S1E1 Jesse Rhodes Jr. | You're Allowed to Be You

Author, speaker, and former Deloitte + Amazon exec Jesse Rhodes Jr. joins Rachael for the inaugural episode of You're Allowed* - on leaving corporate, leading from the heart, and becoming the mentor you needed. Welcome to the very first episode of You're Allowed* - the show about undoing every moment someone decided what you were allowed to want.

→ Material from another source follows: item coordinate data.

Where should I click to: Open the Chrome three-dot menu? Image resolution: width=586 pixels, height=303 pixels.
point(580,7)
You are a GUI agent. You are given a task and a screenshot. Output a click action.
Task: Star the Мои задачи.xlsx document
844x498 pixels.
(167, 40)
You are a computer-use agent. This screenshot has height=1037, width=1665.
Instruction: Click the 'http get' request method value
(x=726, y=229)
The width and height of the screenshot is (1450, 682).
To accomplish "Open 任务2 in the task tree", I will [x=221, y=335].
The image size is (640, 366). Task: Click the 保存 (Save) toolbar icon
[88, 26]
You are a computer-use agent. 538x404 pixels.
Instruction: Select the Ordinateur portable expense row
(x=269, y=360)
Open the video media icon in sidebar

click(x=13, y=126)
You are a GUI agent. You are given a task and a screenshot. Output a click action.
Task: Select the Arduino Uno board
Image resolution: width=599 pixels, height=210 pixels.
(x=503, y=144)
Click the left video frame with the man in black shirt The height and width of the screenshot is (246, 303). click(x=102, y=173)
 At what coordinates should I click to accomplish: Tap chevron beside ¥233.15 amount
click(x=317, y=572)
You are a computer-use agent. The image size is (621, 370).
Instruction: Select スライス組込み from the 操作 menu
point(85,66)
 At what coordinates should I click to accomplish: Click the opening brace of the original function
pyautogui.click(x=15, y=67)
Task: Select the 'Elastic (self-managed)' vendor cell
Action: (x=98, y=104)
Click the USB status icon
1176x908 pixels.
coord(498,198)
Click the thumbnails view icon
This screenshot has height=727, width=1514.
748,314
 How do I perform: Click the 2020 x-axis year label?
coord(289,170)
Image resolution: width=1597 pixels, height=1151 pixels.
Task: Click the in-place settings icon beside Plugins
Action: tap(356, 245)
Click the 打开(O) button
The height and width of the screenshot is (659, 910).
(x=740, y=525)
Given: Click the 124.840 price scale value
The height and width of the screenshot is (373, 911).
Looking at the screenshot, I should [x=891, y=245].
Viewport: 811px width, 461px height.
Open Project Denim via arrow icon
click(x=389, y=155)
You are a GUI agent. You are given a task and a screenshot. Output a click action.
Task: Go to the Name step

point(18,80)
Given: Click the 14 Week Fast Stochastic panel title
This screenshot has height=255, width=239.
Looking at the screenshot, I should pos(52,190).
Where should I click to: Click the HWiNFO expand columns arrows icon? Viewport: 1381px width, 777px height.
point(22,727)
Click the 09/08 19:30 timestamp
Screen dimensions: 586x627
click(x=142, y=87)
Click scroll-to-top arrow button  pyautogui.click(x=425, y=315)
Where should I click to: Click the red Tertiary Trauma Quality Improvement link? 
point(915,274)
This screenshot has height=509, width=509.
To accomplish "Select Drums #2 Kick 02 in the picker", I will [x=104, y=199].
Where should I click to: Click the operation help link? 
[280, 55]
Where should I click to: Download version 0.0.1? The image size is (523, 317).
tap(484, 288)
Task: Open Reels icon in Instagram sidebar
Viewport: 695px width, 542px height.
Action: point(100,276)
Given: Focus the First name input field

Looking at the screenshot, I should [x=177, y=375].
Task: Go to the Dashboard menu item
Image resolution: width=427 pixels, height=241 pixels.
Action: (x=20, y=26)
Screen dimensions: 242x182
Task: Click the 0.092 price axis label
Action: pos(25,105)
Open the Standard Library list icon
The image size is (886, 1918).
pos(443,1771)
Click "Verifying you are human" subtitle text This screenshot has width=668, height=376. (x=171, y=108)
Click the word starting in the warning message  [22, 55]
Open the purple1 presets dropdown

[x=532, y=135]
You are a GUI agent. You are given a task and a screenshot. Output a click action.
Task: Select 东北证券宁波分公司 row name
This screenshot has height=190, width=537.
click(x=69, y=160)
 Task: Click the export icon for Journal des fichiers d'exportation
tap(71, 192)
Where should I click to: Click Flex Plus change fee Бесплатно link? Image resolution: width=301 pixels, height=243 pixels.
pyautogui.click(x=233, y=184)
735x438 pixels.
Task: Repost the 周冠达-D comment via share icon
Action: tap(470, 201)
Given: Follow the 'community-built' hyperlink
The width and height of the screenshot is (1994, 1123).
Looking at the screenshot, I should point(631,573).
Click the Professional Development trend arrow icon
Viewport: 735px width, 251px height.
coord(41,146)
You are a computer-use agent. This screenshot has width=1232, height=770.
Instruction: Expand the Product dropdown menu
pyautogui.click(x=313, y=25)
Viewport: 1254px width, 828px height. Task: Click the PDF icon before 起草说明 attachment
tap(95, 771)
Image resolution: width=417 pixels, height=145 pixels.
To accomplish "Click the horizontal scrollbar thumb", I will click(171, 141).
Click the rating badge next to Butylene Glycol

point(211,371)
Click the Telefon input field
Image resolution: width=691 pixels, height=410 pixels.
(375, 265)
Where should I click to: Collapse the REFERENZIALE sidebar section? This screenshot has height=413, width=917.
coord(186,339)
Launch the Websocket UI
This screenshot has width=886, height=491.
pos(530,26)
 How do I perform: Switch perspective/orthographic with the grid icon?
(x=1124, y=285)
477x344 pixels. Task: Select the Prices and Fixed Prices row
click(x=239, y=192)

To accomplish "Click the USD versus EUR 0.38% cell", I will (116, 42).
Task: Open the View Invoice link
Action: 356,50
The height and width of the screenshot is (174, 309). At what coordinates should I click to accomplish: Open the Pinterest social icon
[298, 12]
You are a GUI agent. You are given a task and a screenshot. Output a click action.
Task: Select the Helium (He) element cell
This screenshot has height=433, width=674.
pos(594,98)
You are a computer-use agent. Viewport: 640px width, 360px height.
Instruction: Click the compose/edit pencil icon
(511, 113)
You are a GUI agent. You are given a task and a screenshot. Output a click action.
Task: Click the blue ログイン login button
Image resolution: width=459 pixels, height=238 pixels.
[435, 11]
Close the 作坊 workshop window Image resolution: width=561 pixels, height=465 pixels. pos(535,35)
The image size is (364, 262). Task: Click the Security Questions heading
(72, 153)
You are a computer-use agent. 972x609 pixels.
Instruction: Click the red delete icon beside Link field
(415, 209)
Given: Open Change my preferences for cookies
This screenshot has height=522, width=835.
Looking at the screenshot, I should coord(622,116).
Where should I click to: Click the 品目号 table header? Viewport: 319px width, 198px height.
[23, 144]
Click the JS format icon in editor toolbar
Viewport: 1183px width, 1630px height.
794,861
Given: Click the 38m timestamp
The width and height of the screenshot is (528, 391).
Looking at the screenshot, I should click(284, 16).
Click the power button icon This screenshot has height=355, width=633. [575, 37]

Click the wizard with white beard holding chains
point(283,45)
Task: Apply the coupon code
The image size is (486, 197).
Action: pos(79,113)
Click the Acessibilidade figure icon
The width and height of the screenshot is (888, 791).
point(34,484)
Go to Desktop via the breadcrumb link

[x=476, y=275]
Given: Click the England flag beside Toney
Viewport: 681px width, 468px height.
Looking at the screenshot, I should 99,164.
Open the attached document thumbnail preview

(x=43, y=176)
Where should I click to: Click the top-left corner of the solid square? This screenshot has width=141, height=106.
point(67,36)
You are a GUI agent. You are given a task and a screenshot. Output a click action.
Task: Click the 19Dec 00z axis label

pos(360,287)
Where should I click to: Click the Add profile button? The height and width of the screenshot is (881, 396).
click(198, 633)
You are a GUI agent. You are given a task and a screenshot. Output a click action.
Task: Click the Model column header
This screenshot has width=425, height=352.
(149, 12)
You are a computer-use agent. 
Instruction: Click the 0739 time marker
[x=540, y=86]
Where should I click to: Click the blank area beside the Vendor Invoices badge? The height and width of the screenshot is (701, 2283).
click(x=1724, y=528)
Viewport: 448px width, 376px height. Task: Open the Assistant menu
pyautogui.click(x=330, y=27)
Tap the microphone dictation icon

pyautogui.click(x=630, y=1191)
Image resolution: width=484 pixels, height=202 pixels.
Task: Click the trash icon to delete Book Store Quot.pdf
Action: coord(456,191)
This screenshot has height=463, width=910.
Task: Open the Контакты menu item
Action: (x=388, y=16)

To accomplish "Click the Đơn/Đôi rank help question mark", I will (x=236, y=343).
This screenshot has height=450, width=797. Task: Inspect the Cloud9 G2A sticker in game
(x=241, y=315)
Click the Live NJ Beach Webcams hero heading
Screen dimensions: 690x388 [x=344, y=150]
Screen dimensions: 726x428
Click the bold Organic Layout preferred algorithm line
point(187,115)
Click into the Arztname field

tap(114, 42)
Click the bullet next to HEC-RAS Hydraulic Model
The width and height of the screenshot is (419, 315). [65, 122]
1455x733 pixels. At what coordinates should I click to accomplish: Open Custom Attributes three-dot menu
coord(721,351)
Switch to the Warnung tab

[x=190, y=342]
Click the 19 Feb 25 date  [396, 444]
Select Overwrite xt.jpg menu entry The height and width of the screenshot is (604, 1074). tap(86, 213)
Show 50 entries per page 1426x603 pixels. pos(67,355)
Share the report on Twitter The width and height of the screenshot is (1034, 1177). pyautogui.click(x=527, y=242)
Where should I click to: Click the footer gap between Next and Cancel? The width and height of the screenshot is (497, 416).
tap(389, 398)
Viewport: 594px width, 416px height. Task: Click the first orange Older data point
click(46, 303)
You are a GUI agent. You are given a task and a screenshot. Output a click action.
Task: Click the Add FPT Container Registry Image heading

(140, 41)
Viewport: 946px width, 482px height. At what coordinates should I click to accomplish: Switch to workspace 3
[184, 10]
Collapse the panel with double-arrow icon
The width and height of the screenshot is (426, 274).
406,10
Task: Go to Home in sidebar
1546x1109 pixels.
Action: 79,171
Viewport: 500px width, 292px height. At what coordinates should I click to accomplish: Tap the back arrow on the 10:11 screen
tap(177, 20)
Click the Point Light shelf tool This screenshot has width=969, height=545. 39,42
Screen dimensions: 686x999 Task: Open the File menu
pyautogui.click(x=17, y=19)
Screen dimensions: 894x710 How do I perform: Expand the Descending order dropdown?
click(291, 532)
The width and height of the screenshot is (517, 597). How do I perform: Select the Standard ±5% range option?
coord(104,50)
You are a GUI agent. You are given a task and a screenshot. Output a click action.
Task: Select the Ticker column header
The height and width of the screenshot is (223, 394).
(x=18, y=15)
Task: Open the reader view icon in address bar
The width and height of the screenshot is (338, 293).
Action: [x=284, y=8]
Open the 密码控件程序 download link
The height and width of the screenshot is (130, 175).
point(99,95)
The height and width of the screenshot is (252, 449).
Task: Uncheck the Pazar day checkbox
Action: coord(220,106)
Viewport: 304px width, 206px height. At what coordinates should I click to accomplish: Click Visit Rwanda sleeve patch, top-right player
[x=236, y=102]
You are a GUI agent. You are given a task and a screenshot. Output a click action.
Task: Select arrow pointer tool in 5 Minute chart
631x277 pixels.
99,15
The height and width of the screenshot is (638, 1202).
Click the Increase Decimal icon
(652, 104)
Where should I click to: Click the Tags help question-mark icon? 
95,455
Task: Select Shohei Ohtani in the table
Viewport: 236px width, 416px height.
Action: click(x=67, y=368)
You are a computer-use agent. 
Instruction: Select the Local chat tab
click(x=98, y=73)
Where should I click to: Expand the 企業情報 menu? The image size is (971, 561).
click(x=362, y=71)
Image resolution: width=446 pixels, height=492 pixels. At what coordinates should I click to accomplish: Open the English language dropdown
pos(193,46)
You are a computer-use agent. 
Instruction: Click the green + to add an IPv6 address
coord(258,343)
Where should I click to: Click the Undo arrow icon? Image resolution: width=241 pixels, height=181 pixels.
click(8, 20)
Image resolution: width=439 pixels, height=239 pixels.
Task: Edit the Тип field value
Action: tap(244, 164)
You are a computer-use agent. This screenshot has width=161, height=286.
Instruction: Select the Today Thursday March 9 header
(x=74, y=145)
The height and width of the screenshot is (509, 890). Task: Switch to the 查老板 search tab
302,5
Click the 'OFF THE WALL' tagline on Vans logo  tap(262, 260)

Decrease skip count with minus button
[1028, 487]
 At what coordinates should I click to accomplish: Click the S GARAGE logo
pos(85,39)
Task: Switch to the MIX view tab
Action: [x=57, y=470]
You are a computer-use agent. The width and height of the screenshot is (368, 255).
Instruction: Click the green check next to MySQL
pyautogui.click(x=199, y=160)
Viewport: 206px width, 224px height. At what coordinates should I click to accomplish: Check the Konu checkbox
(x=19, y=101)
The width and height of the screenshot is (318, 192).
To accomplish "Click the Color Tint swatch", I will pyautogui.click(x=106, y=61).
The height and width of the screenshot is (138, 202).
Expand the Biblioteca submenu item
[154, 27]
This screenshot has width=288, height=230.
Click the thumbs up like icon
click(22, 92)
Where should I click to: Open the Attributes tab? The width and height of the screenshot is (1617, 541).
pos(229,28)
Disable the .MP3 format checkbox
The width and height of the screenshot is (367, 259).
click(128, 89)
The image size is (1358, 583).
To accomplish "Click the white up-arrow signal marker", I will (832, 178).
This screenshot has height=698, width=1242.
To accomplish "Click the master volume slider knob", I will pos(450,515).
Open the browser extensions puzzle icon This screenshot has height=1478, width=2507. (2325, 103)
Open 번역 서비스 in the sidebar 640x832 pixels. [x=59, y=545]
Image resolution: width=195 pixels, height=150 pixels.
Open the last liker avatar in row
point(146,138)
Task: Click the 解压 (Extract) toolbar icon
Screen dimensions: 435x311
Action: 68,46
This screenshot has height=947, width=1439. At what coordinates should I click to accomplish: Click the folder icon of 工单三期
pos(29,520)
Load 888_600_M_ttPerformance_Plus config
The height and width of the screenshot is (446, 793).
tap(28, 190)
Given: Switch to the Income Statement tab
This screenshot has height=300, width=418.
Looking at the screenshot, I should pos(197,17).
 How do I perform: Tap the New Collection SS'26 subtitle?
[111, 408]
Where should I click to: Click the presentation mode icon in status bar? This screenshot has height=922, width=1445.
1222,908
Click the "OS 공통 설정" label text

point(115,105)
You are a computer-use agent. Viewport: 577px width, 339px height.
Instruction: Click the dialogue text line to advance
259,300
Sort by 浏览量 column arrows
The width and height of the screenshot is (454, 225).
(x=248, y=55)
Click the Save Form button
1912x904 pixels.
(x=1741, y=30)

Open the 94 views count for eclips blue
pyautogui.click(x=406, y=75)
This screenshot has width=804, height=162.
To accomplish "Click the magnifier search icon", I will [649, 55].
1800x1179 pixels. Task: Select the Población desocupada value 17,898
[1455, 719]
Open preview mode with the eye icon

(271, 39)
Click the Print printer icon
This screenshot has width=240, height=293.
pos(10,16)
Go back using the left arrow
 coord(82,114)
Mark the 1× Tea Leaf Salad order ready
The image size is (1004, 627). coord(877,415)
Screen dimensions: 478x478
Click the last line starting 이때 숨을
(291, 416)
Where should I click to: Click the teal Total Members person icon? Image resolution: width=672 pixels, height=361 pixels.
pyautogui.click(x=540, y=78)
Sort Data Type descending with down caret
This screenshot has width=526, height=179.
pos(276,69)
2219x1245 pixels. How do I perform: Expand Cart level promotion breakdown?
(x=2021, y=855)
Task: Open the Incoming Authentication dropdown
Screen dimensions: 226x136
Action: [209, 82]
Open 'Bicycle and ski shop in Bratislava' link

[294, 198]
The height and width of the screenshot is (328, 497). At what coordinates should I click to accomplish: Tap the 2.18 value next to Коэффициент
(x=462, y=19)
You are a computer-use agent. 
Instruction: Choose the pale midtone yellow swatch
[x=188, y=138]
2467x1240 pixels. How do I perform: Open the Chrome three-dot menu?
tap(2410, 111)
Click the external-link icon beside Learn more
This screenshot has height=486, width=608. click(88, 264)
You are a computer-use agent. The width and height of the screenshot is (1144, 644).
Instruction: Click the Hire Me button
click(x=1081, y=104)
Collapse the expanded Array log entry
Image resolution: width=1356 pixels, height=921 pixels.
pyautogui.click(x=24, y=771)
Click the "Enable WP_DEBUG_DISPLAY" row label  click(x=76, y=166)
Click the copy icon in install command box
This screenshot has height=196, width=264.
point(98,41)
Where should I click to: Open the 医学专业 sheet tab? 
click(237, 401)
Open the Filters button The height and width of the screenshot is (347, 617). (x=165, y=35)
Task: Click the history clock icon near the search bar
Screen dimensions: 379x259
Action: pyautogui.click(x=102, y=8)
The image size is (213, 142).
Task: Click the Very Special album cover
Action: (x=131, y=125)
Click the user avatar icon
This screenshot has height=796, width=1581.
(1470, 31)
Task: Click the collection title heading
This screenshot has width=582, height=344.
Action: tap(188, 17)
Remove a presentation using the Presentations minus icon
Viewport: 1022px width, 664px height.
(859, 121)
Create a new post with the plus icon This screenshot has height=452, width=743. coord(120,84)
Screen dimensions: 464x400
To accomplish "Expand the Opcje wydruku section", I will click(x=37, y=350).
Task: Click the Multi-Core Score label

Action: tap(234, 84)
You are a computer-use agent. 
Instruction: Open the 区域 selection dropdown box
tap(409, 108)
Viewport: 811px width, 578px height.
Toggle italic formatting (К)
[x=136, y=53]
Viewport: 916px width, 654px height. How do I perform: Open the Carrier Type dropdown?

Rachael Barclay sits down with her inaugural (and obvious) first guest: Jesse Rhodes Jr. - author of Leadership Unlocked, executive coach, speaker, former leader at Deloitte, Ernst & Young, Walmart, Target, and Amazon, and the only person who can somehow cover Philly row homes, a $30 burger, and SAP implementation in the same breath. They get into what "allowed" looked like growing up in Germantown, the mentor moment at Drexel that changed his entire trajectory, what it actually feels like to be the only one in the room, the divorce he tried to hide at Walmart (and what hiding it cost him), opening and selling his Seattle restaurant POCO, the real reason he finally wrote Leadership Unlocked, and what he'd tell the eight-year-old version of himself - or any kid on the block - if they were listening right now. If you've ever sat in a corner office wondering whether there's something bigger pulling at you, this one is for you. Plus: Jesse's 5 Ps of leadership, how to actually ask for a mentor, how to negotiate your worth without flinching, and why your imperfections - like the dimples on a golf ball - are what make you travel further.